▼▼▼

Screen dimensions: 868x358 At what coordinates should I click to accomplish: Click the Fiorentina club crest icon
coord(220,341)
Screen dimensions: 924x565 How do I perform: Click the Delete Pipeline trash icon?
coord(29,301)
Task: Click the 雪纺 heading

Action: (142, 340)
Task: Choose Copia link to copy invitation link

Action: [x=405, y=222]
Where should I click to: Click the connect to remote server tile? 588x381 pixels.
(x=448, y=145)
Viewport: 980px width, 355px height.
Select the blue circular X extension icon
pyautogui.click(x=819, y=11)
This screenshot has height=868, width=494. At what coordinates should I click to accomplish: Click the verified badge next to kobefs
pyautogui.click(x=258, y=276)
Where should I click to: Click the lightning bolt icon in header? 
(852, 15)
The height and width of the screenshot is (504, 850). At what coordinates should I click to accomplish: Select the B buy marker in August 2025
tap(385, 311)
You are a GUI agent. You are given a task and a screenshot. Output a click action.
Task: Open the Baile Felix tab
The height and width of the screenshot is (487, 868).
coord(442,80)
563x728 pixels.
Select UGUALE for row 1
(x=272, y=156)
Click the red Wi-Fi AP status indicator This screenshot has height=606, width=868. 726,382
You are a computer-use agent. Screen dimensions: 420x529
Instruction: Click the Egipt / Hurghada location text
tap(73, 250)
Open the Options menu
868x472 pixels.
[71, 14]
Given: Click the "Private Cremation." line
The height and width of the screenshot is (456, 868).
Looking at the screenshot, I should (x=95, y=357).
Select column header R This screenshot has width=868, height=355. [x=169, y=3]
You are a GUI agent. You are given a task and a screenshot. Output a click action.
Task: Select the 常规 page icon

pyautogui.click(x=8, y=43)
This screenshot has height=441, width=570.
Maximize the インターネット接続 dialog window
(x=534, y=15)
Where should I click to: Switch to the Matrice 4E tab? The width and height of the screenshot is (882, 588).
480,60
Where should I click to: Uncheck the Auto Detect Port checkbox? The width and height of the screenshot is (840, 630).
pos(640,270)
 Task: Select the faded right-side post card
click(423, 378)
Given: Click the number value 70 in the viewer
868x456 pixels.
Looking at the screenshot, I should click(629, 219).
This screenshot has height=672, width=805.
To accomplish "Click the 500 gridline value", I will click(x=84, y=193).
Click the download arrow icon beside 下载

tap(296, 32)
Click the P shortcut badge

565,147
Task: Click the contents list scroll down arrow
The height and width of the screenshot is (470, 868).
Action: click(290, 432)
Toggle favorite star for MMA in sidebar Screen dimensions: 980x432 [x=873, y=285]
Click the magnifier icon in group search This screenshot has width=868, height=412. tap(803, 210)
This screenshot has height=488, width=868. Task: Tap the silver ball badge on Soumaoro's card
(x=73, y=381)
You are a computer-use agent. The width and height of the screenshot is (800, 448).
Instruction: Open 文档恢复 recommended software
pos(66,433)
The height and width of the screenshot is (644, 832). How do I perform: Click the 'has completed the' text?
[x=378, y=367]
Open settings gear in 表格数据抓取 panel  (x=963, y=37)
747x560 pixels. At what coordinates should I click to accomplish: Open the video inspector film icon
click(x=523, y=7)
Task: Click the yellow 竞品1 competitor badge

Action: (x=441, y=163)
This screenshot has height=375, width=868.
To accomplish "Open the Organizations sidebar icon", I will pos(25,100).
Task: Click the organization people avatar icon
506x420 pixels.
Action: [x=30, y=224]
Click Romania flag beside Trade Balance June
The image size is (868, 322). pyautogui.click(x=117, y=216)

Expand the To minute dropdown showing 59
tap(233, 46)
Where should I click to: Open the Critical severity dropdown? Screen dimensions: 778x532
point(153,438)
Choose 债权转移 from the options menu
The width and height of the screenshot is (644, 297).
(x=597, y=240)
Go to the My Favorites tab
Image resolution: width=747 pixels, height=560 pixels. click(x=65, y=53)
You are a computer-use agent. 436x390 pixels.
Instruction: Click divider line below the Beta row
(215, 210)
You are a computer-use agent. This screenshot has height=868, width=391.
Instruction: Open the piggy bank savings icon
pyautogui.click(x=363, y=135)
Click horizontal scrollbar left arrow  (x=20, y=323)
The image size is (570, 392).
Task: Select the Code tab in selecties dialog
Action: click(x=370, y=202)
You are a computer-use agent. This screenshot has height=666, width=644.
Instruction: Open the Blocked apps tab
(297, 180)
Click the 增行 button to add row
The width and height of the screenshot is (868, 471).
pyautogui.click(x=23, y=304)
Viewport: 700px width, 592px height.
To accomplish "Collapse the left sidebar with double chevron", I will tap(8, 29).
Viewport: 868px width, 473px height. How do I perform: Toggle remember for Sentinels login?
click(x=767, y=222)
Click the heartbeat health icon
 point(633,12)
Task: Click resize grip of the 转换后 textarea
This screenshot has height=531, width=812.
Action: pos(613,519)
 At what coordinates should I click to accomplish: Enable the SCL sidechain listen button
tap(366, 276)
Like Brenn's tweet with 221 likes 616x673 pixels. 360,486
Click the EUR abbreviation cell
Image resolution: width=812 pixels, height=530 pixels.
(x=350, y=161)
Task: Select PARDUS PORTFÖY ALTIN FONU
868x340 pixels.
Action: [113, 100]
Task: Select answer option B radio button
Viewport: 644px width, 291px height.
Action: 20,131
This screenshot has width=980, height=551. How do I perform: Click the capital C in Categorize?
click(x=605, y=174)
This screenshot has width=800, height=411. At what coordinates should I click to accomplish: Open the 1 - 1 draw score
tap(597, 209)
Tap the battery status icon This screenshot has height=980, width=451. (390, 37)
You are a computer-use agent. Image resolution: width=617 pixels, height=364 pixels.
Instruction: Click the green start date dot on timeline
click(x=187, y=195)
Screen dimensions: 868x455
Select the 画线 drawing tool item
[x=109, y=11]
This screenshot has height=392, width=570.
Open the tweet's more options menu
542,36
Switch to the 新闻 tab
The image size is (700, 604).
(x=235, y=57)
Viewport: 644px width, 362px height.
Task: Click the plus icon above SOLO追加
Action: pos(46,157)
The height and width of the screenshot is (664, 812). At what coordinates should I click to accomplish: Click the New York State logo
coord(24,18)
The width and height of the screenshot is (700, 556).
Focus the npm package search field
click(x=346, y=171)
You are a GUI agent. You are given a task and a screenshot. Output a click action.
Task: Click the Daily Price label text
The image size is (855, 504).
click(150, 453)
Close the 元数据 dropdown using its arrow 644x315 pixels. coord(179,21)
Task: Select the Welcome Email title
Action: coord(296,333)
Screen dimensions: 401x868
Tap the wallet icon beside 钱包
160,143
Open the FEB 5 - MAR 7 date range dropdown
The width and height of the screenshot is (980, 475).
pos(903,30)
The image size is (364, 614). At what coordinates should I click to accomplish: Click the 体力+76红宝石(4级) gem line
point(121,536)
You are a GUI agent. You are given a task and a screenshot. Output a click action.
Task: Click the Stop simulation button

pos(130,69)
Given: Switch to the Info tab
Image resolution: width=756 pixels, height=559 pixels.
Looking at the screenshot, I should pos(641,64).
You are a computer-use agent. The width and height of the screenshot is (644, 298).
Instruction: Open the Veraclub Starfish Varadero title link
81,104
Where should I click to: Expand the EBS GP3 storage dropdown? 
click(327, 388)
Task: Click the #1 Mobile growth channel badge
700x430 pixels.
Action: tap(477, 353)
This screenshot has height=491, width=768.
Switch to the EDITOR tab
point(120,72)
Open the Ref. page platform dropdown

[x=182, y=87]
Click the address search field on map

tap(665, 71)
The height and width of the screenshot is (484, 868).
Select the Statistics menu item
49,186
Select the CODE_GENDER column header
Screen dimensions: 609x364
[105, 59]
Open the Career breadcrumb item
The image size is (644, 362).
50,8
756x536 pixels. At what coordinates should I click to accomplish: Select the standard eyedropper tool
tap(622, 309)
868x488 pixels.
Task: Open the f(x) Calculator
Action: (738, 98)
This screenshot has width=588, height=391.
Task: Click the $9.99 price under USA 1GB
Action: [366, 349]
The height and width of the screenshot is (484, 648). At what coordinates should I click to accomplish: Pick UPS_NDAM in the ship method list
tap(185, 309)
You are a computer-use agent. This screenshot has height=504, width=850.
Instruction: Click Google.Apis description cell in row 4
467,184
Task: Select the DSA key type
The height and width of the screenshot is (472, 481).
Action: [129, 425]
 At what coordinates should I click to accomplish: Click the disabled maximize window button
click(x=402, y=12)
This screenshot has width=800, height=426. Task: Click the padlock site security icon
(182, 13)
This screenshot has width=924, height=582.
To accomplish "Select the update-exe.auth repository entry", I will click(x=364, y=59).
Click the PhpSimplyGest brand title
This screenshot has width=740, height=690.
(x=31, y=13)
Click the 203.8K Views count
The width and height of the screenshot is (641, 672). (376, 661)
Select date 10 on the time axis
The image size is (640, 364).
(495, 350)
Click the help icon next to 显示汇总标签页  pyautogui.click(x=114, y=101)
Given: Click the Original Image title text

▲▲▲

The response must consist solely of the lines from the first line of the entries through the line containing "You are a computer-use agent. Screen", repeated exactly.

### Solution for this exercise:
Screen dimensions: 868x358 At what coordinates should I click to accomplish: Click the Fiorentina club crest icon
coord(220,341)
Screen dimensions: 924x565 How do I perform: Click the Delete Pipeline trash icon?
coord(29,301)
Task: Click the 雪纺 heading

Action: (142, 340)
Task: Choose Copia link to copy invitation link

Action: [x=405, y=222]
Where should I click to: Click the connect to remote server tile? 588x381 pixels.
(x=448, y=145)
Viewport: 980px width, 355px height.
Select the blue circular X extension icon
pyautogui.click(x=819, y=11)
This screenshot has height=868, width=494. At what coordinates should I click to accomplish: Click the verified badge next to kobefs
pyautogui.click(x=258, y=276)
Where should I click to: Click the lightning bolt icon in header? 
(852, 15)
The height and width of the screenshot is (504, 850). At what coordinates should I click to accomplish: Select the B buy marker in August 2025
tap(385, 311)
You are a GUI agent. You are given a task and a screenshot. Output a click action.
Task: Open the Baile Felix tab
The height and width of the screenshot is (487, 868).
coord(442,80)
563x728 pixels.
Select UGUALE for row 1
(x=272, y=156)
Click the red Wi-Fi AP status indicator This screenshot has height=606, width=868. 726,382
You are a computer-use agent. Screen dimensions: 420x529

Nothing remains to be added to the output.